Like “living water.” 

“I will give you living water” echoes in the well of consciousness, a well so deep we forget there is life-giving water within. Still waters run deep.

Waiting.

A good book finds us when we need it, coming alive sometimes after sitting for decades on a shelf. Words are seeds that, under the right conditions germinate, then flower. Our wisdom figures speak in metaphor as if it were the only language they knew, or the only language we can understand — and remember. The kingdom of heaven is like … so many things. Like seed scattered on ground of varying receptivity. Some seed bears fruit, depending on the soil. You will know true prophets from false prophets by their fruit. I will give you living water. Not holy water. Not pure water. Not spring water, but water that springs — from deep underground, from the ineffable, the undefinable. 

The mystery before which we bow, not knowing to what, as poet W.S. Merwin wrote. Poets mine meaning like jewels born of great compression in our depths, gems of comprehension. Poets scatter metaphors like bread crumbs, showing the way.

Seed-scatterer Leonard Cohen wrote, “Jesus was a sailor when he walked upon the water. He spent a long time watching from his lonely wooden tower. And when he knew for certain only drowning men could see him, he said, ‘All men will be sailors then until the sea shall free them.'”

The Great Flood, Joseph cast down the well, the parting of the waters to escape Egypt, Moses hesitant with doubt before striking the rock from which life-sustaining water flowed, Jesus turning water into wine at the wedding feast, John the Baptist in the River Jordan, storms on the Sea of Galilee, fishing on the Sea of Galilee then fishing for men, walking on the water, flowing from the Nazarene’s pierced side on the cross.

Jesus sits down at the well Jacob gave to his son, Joseph, centuries before, maybe the well Joseph was thrown down by his jealous brothers. Jesus asks a woman for a drink of water.
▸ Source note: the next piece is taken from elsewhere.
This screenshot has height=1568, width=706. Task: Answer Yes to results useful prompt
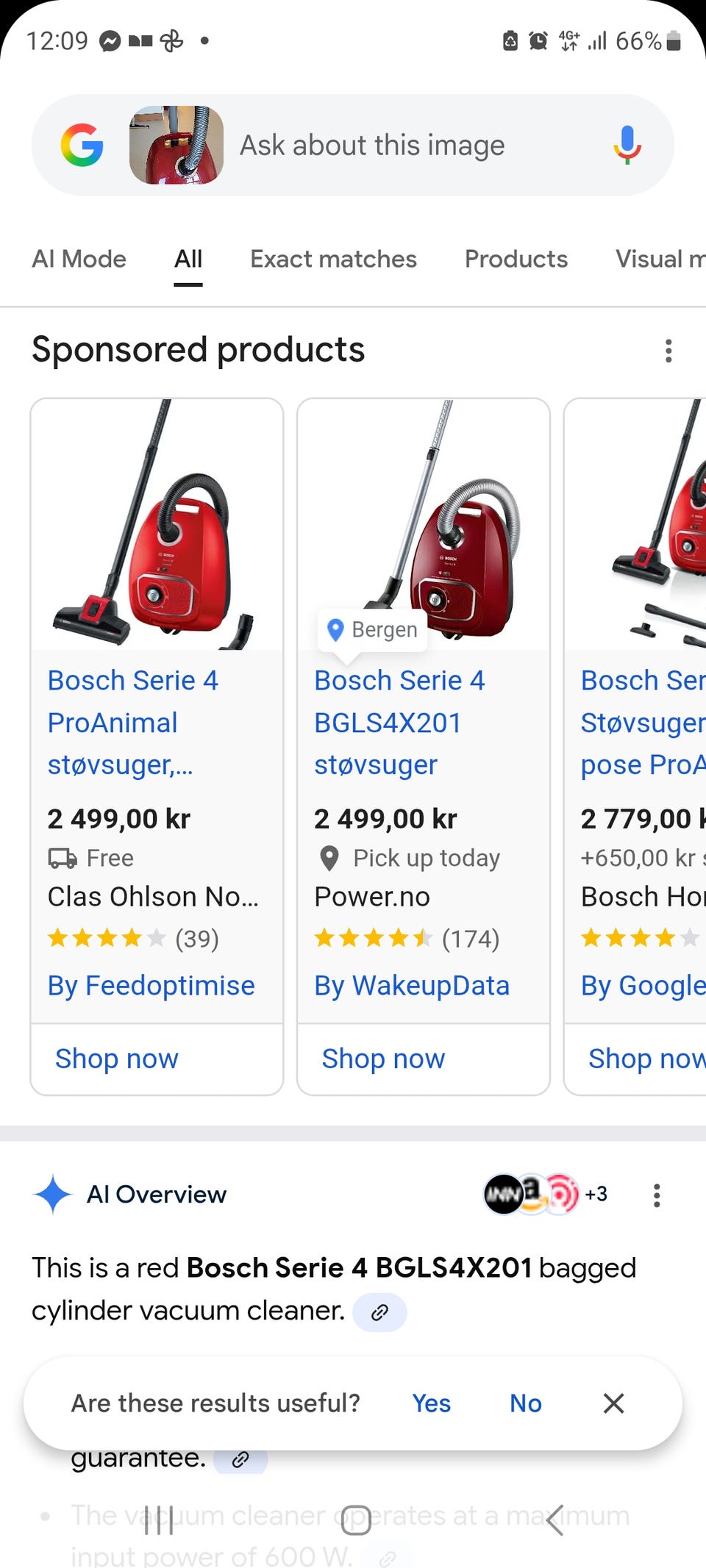431,1403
Startled, she says, “Why are you, a Jew, asking me, a Samaritan woman, for a drink?” Jesus says, “If you knew the generosity of God and who I am, you would be asking me for a drink, and I would give you living water. … The water I give will be a spring within that gushes endlessly.”
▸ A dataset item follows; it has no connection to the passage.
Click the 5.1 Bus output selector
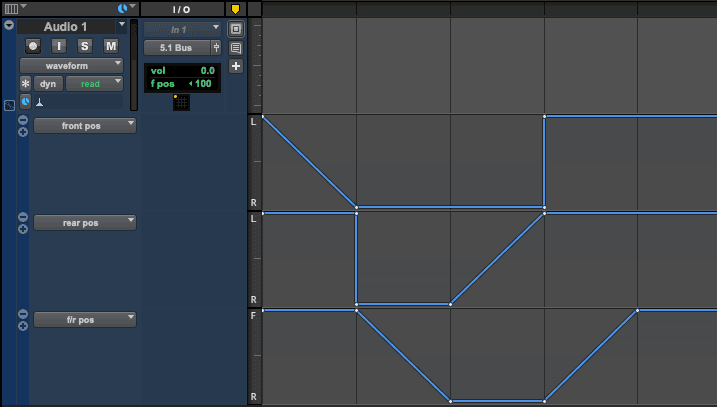 [175, 47]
In the north of Israel at the end of the rainy season, water gushes out of the mountainside and forms the Jordan River, a life-giving spine running down the length of the country, through the Sea of Galilee, past Jerusalem, to the Dead Sea, in effect mapping Jesus’ journey and the journey of life itself.

The stream of consciousness. A river runs through us. Joseph Campbell, master of mythology, writes (in Thou Art That), “Water always represents the realm below … the place of the new energy, the new dynamism. It refers to the unconscious, going down into that realm and coming back out of it [renewed or reborn].”

Baptism.

Metaphor, according to Campbell, is “the native tongue of myth.”
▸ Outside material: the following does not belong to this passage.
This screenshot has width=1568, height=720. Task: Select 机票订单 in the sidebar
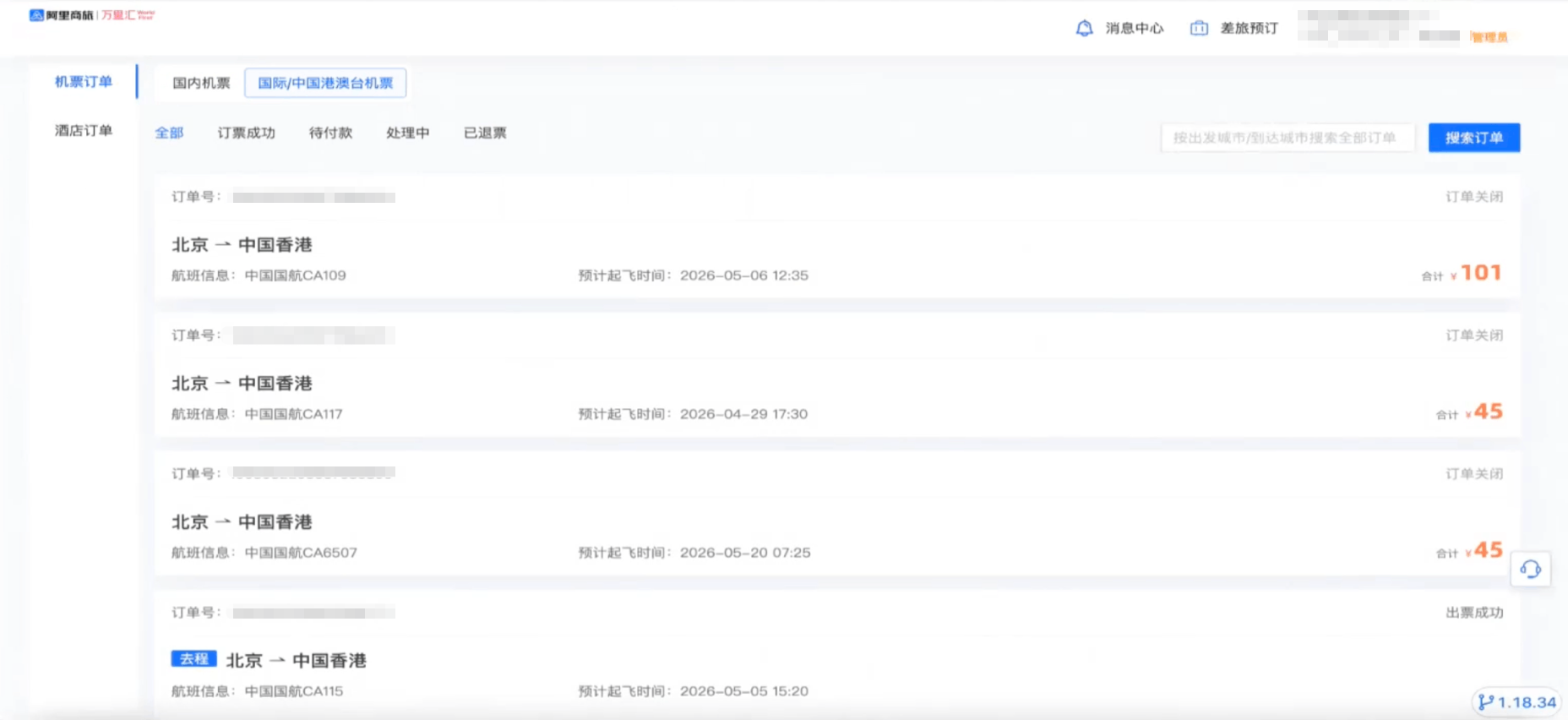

“The life of a mythology,” he writes, “springs from and depends on the metaphoric vigor of its symbols. … Metaphors perform their function of speaking to these deep levels of human beings,” i.e. “the complex psychosomatic unity we call the human person.” When metaphors and mythology are “misread as facts,” he says, “they lose their vitality and become concretized.” Which is to say, rendered inert. The “Good Book” becomes the “Dormant Book” for many. Metaphors are, if you will, the water that makes stories spring to life.

If we don’t recognize and respect metaphors and allow them to work within us — like yeast, a catalyst — the book is meaningless, or at least tasteless. Like unleavened bread.

Or as Campbell puts it, “Metaphors only seem to describe the outer world of time and place. Their real universe is the spiritual realm of the inner life. The Kingdom of God is within you.”

A lot of people think “living water” means living forever, but I think it means being fully alive, feeling the life force within, here and now.

 

It is about the real value of a real education, which has nothing to do with grades or degrees and everything to do with simple awareness — awareness of what is so real and essential, so hidden in plain sight all around us, that we have to keep reminding ourselves over and over: This is water. This is water.